Ajacii and Demons: The Ingenairii Series (12 page)

“And station that animal permanently in Oyster Bay for our family to use there?” Jeswyne asked, anticipating Alec’s question. “You know my feelings about that; I wish we could place one there for Alec and Natalya to have at the palace, but I have too many constituencies here I need to placate, and they all are convinced that we’ve given too much to the Dominion already.”

“I know,” Alec conceded with a sigh. “Although of course there’s really been plenty of trade between the two nations over the years that has been good for each country. The clans seem to like the roads and structures the Stone Ingenairii have created, and they don’t complain about the irrigation and fountains the Water Ingenairii have established.”

“I know dear, and you know what would satisfy our clans as an exchange for the gift of a restorer,” Jeswyne shook her head gently.


No slavery in the Dominion,” Alec protested, as he always did when the subject came up.


You know how mad the merchants get when their slaves make it through the Arhess Pass and declare themselves free in the Dominion,” Jeswyne replied. “If they were allowed to capture slaves in the Dominion and bring them back,” she left the suggestion unfinished, knowing Alec’s response.

The debate over slavery had been a part of their marital, majestic conversations for twenty five years. The debates had begun after Alec had led the ingenairii to construct a passable highway through the mountains that separated the two nations, following the ancient trading route the Michian armies had rediscovered and used for invasion. The regular trade between the nations led the Michian traders to bring slaves as bearers in caravans that carried goods to the markets of the Dominion, as well as from the Dominion. South Harbor in Bondell had grown as a trading center.

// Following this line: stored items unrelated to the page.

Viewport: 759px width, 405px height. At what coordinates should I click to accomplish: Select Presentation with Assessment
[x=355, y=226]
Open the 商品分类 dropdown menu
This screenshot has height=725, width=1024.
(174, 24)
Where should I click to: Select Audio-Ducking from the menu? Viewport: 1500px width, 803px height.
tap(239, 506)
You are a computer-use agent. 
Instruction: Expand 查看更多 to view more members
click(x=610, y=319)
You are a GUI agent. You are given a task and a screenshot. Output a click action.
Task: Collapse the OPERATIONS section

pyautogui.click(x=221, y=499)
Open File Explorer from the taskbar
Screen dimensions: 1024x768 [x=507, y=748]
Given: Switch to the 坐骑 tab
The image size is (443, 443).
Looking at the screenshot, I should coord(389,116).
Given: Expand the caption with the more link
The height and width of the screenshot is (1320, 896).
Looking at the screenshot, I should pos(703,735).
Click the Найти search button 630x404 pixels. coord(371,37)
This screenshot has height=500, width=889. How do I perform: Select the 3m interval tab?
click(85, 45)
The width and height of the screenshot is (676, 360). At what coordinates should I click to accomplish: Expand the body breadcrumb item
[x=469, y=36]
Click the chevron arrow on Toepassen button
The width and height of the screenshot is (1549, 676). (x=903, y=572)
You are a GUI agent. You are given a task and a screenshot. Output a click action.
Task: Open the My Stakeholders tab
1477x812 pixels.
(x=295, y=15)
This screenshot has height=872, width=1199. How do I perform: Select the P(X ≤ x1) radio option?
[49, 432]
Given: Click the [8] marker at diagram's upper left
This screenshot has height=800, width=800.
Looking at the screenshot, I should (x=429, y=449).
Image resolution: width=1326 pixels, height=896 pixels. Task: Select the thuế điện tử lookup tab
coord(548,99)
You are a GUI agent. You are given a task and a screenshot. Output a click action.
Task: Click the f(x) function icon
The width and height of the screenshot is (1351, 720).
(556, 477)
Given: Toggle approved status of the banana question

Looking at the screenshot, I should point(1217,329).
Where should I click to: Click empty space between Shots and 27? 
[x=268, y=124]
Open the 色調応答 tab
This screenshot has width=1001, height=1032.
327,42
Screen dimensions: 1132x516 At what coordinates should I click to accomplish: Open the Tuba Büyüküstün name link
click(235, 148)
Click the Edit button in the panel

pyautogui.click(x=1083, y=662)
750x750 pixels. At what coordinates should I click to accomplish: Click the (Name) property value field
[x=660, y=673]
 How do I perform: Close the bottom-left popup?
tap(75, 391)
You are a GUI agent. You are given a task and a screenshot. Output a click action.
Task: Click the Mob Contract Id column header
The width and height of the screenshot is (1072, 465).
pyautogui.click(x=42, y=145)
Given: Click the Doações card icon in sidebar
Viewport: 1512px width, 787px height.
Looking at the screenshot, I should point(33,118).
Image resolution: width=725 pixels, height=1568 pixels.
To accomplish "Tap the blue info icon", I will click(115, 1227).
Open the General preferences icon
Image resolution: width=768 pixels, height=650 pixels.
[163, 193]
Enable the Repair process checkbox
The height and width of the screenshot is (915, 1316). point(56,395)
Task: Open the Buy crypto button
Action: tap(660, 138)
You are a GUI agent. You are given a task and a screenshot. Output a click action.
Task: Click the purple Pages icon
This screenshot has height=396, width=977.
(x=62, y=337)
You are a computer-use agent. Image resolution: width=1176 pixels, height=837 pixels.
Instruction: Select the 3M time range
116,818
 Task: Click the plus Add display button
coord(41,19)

The slaves came to discover that there was no slavery in the Dominion, and Alec had instructed the judges to agree. Every slave that claimed freedom was granted freedom when they entered the Dominion, and the Michian traders had appealed to Jeswyne, citing the costs of the lost investment in their slaves. Jeswyne and Alec saw the rightness of their own principles, and they understood the principles of one another as well. But they could reach no compromise, because Alec would not allow slavery to exist in the Dominion.

His opposition to slavery was so well known that the merchants had eventually come to only request that they be allowed to retrieve slaves from the Dominion, without ever making them labor there. Alec had opposed even the capture of fugitive slaves, and so the Dominion had become a dream of the slaves of Michian – it was the place they could go to become free. The slaves of Michian loved Alec, but all the others still feared him, and hated him even more.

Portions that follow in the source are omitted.